PROHLÍŽENÍ ABSTRAKTA

Introduction: In observational studies, Metformin (MET) use in HF patients is associated with better survival, but mechanisms are unexplained. We hypothesized that effects of MET, poorly absorbed drug, can be mediated by affecting gut microbial or endocrine function.

Methods: 40 patients with chronic stable HFrEF (LV EF 32±9%) and untreated T2DM (HbA1C% 46±8 mmol/mol) were studied in a double-blinded random sequence cross-over study. At 3 visits, patients underwent cardiovascular function testing, CPX and body composition. Intestinal microbiome marker – circulating trimethylamine-N-oxide (TMAO), was quantified by LCMS. Gut-derived hormones Glucagone-like peptide 1 (GLP-1) and peptide YY (PYY) were measured at fasted state and after a standartized meal. Patients were studied at baseline, after 3 months of placebo or after metformin (2000 mg once daily) in addition to standard HF therapy. No other DM intervention was used. 

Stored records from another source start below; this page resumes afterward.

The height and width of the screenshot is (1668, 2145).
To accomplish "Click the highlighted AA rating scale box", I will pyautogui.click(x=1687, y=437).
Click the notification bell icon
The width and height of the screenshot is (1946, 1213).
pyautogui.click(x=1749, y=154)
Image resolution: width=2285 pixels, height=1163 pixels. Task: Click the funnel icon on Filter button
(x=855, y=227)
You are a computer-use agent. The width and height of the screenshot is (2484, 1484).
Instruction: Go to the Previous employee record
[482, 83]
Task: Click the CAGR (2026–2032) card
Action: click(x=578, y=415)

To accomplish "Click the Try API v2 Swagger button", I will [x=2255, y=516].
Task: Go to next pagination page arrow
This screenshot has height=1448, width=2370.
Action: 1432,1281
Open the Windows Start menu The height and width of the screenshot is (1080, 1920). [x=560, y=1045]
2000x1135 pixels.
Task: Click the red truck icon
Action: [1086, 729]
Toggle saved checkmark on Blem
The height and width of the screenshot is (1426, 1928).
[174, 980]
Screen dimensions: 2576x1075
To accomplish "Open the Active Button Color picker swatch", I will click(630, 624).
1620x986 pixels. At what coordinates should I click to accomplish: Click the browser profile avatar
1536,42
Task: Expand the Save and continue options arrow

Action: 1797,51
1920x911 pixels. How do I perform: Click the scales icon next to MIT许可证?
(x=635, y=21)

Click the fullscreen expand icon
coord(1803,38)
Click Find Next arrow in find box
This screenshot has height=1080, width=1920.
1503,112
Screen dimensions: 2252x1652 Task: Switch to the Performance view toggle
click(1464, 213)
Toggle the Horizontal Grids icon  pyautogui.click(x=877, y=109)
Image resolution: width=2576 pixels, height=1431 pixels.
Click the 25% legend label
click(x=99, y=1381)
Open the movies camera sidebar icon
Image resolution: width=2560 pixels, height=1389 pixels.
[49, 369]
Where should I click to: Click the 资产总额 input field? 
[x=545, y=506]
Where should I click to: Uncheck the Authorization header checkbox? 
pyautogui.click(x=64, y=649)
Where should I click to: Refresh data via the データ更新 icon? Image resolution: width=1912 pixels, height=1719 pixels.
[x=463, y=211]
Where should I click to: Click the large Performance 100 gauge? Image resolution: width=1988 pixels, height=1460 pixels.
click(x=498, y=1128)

Results: There was a trend to lower BMI on MET. Compared to placebo, MET had no effect on body composition (DEXA), cardiac structure, function, exercise capacity (peak VO2) or BNP levels, probably due to too short duration of intervention. MET therapy led to reduction of HbA1C , reduced glucose (p˂0.001) and insulin (p=0.01) AUC during oral glucose tolerance test. After a test meal, MET-treated HF patients had highly significant postprandial increase of gut-related hormones GLP-1 and peptide YY, compared to placebo, change of insulin was relatively modest. TMAO level tended to be higher after MET than after placebo.

Conclusions: Short-term therapy with MET in patients with HF and DM had neutral effects on cardiovascular structure and function, but favorably modified substrate metabolism. Results indicate that metabolic effects of MET are mediated in part by improvement of gut endocrine function and by enhancement of GLP-1 release.